§ What to produce:
Find every line below that contains the string "size", and copy each of those lines in full.

§ Dataset excerpts:
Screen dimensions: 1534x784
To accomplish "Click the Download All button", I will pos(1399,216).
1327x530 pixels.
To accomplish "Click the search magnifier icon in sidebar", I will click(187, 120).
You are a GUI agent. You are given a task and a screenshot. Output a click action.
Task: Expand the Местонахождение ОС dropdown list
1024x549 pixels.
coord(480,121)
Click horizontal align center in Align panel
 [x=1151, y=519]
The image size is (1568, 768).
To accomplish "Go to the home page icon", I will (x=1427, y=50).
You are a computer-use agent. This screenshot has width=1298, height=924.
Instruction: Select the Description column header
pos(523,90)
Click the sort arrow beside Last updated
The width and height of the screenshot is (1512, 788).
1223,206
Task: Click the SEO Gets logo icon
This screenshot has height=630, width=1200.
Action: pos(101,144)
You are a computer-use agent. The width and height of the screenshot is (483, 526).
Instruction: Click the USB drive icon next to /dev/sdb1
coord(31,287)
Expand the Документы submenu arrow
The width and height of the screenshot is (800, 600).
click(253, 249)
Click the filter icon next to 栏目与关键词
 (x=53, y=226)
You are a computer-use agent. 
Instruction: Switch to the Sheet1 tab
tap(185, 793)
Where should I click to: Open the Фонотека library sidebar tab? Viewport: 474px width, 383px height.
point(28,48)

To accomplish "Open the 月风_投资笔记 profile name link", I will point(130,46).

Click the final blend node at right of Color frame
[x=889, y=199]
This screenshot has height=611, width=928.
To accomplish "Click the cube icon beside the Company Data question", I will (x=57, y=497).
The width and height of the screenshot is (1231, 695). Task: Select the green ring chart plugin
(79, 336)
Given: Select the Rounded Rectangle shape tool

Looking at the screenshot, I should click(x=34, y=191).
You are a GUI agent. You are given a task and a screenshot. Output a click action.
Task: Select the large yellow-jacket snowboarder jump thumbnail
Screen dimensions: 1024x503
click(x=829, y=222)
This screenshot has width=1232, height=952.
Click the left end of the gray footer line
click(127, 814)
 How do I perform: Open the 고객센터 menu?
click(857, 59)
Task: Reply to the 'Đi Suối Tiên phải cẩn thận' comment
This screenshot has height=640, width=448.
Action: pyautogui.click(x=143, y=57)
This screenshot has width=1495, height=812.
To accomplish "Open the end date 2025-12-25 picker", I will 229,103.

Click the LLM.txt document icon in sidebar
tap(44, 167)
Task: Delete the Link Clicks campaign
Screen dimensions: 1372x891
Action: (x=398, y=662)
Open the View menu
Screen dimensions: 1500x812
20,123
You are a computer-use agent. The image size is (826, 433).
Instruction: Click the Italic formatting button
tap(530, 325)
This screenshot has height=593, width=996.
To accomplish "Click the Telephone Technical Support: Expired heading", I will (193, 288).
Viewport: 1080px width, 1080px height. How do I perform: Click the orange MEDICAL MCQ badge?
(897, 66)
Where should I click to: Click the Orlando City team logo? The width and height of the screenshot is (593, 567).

§ Exercise result:
The image size is (1568, 768).
You are a computer-use agent. The image size is (826, 433).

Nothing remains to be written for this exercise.